Repeat exactly the lines below that lie between the line with "Given: Click the" and the line with "Task: Dislike susie's", counting both of those lines as part of the answer.
** Opening MATERIALS PROVIDED block **
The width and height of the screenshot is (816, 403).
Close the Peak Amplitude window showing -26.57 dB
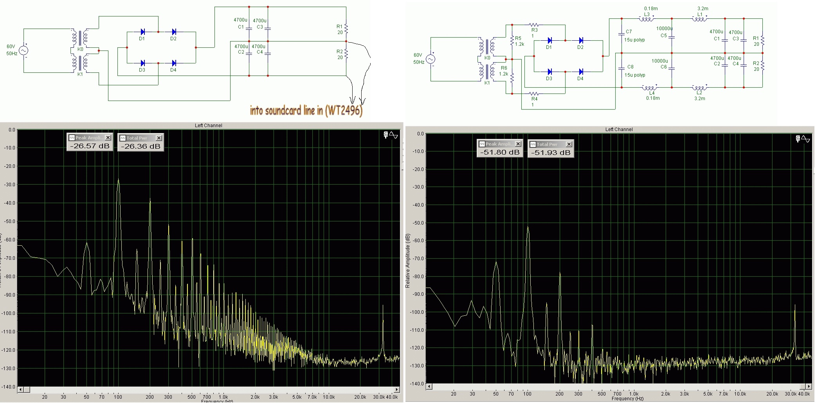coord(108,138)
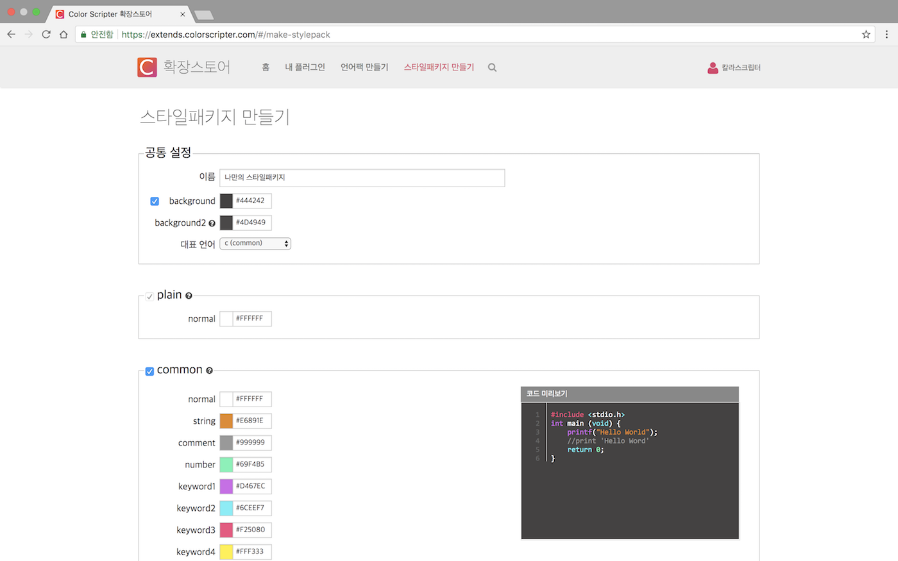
** Closing MATERIALS PROVIDED block **
** Opening MATERIALS PROVIDED block **
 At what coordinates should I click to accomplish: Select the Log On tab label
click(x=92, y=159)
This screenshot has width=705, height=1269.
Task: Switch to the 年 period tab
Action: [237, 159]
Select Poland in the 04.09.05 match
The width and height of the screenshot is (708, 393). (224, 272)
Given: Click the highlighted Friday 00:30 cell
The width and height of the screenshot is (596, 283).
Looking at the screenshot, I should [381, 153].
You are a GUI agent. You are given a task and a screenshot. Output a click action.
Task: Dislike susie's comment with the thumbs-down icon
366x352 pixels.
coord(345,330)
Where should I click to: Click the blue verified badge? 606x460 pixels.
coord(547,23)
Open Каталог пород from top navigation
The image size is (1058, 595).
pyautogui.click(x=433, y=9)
** Closing MATERIALS PROVIDED block **
### SOLVED EXERCISE
Given: Click the highlighted Friday 00:30 cell
The width and height of the screenshot is (596, 283).
Looking at the screenshot, I should [381, 153].
You are a GUI agent. You are given a task and a screenshot. Output a click action.
Task: Dislike susie's comment with the thumbs-down icon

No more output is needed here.